Now that they are linked, you experience one (hear a bell) and the other starts (saliva response). This is known as Pavlovian Conditioning. Interestingly, a term that was used for a while was ‘Reflex at a distance’. It says that external stimulus (outside of ‘us’) can directly turn off or on biological functioning. While many of us may have heard of Pavlov and his dogs, we may not have really thought too much about the implications of this. The implications are huge.

These types of experiments and understandings have created a field of science known as Psychoneuroimmunolgy (PNI). 

For example we now know that if you drop an animal’s immune system (artificially with a drug) and at the same time give the animal sugar, the animal links the drop in immune response with sugar. Now we have a ‘learned response’ to sugar. Just give the animal sugar and the immune system drops. So food or things we digest can set off a biological response. Interesting for those with food intolerances?

Other studies show that if a smell and a production of histamines occur at the same time they can become linked. Then just the smell will set off the histamine response. Interesting for those with chemical/mould sensitivities or hay fever?

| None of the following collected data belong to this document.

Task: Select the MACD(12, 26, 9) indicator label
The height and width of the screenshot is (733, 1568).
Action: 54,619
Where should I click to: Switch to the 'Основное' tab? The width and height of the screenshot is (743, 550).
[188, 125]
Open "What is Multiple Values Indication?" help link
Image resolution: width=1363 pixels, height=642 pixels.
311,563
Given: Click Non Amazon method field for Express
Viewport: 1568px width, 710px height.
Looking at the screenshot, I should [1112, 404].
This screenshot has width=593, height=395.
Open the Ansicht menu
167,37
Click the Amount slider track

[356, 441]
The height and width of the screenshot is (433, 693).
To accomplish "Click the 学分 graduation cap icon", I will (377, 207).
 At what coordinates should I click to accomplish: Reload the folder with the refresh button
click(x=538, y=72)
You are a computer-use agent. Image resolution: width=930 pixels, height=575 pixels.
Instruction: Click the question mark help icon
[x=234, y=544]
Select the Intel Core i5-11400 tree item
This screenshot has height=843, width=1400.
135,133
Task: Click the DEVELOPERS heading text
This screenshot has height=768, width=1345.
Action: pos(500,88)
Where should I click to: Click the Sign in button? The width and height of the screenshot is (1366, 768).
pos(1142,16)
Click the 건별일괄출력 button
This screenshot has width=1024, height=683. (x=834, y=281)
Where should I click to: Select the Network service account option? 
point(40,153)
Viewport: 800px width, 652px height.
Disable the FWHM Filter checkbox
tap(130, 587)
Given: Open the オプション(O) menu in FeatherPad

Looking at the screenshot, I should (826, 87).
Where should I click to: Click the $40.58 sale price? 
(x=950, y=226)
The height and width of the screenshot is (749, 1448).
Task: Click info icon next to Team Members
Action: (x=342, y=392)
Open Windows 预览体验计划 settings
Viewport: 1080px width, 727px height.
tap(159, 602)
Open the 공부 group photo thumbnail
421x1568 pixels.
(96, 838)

How does this link to CFS? 

Think back to the experiment with a lowered immune system and sugar. What happens when the immune system is lowered without a drug. We know prolonged stress lowers the immune system. Then with a lowered immune system any common stimuli that are present at the time can become linked to it. What stimuli might be linked – light, sound, smell, chemicals, movement, touch, foods, standing upright, an increase in heart rate?

The presence of the stimuli can then set off the Physical Emergency Response in the body. 

If this connection occurs, I would suggest that you then have two options – avoid the stimuli (which drastically reduces life quality as the triggers are likely to be the common things around) or retrain the physical responses so you normalize your repsonses in the presence of the stimulus. (“What fires apart wires apart” is the other mantra of neurologists).

But breaking out of CFS and the automated Physical Emergency Response is more than just relaxing and slowing down. Most have tried it and it doesn’t work. Our approach is to retrain the body and the brain to respond more appropriately.

I would say that it is an important part of the ME/CFS puzzle that must be addressed if full success is to be achieved.

Now getting back to how we experience temperature. Can we do anything about it. That is the question. Here is a link to a study done on Hot Flushes (experienced by women after menopause and after breast cancer). We can use our brain to influence them so……Biological? Yes. Hormonal? Yes. Can we do something about it? Yes.
So with ME/CFS, I think avoiding the stimuli is a great way to stop the crashes but does nothing to stop the ME/CFS. 

PS. Pavlovs’s dogs didn’t have a psychological condition for all those who still see CFS as a physchological problem.

PPS I wonder after Pavlov’s experiment finished, the dogs thought of bells when they ate.  J  If only dogs could talk.